Bu açıdan İstanbul mahkeme defterleri sadece İstanbul’un değil bütün bir Osmanlı toplumunun aynası özelliğini taşımaktadır. Bu sayede din, dil, mezhep ve etnik yapı dolayısıyla kültür bakımından kozmopolit bir yapı arz eden Osmanlı toplumunun ayakta kaldığı altı asrın en az yarısında bir Osmanlı sulhünü (Pax Ottomana) gerçekleştirmedeki sırrı ve bunun dinamiklerini öğrenme imkânına sahip olacağız. Bugün üzerinde çok durulan beraber yaşama olgusunu Osmanlı yönetimi belli/önemli ölçüde hayata geçirmiştir desek mübalağa etmiş olmayız. Bunda Osmanlı hukukunun ve uygulamasının önemli rolü olduğu tartışılmaz. Bu bakımdan Osmanlı mahkeme defterlerinin küçük bir nümunesi olan İstanbul mahkeme defterlerinin belli ilmî esaslar dâhilinde yayımlanması Osmanlı hukuk ve iktisat tarihi ve sosyal tarih bakımından son derece önemlidir.

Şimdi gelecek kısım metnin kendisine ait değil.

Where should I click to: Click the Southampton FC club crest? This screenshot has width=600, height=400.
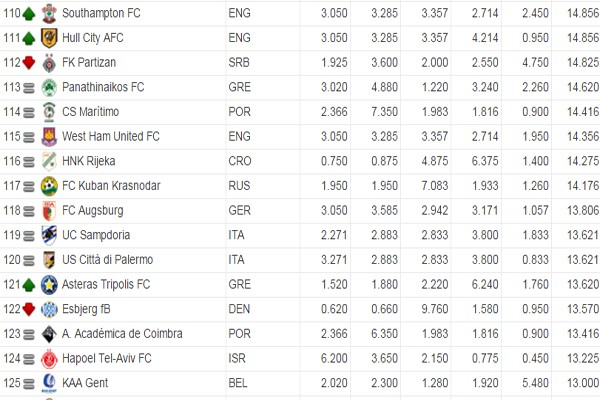[x=49, y=12]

Sevindirici nokta son zamanlarda gerek Fen-Edebiyat Fakültelerinin Tarih bölümlerinde, gerek İlâhiyat Fakültelerinde ve daha az olarak Hukuk Fakültelerinde mahkeme defterleri üzerinde ciddi çalışmaların yapılması, bu defterlerin yayına hazırlanmasıdır. Bizim tespitlerimize göre şu ana kadar mahkeme defterleri üzerinde yapılan yüksek lisans ve doktora çalışmaları 200’ü geçmiştir. Ancak şunu da hemen ilâve edelim ki bu çalışmaların yayına dönüşenleri özellikle mahkeme defteri neşirleri hayli azdır.2
Bu alandaki yetersiz neşriyatı görerek İslâm Araştırmaları Merkezi olarak bu alana girmenin Türk kültür tarihi bakımından önemli olduğunu düşündük ve Üsküdar mahkeme defterlerinin neşriyle bu alana yöneldik.3 Bu neşri İstanbul, Galata ve Eyüp mahkemelerinden seçtiğimiz defter neşirleri izleyecek. Böylece belli bir program dahilinde Osmanlı dönemindeki ifadesiyle İstanbul ve bilâd-ı selâse’ye ait mahkeme defterlerinin belirli bir kısmını neşretmiş olacağız. Bu projeye gelecekte diğer asırları kapsayan İstanbul defterleri ile Anadolu ve Rumeli’ye ait önemli merkezlerin defterlerinin yayını da eklenebilir.
Bu defterlerin neşri Osmanlı hukukunu ve toplumunu bütün yönleriyle tanımak bakımından önemli ise de tamamının neşri hem gereksiz hem de imkânsızdır. Gereksizdir; Osmanlı toplumu iktisadî, idarî ve sosyal bakımdan seneden seneye köklü değişiklikler göstermemektedir; buna paralel olarak Osmanlı hukukunda da köklü değişiklikler görülmez. Her mahkeme defterinin yayımlanması ister istemez lüzumsuz tekrarları gündeme getirecektir. İmkânsızdır; İstanbul mahkemelerine ait 10 bin defterin yayımlanması uzun senelere ve çok geniş bir uzman kadrosuna ihtiyaç duyurmaktadır. Biz her ikisine de sahip değiliz. Bu sebeple sondaj usulüyle bu defterlerin yayımına karar vererek ilk defterlerden başlayıp yaklaşık her on yıldan bir defter seçtik. Böylece on defter neşrederek bir asırlık bir dönemi aydınlatmayı hedefledik.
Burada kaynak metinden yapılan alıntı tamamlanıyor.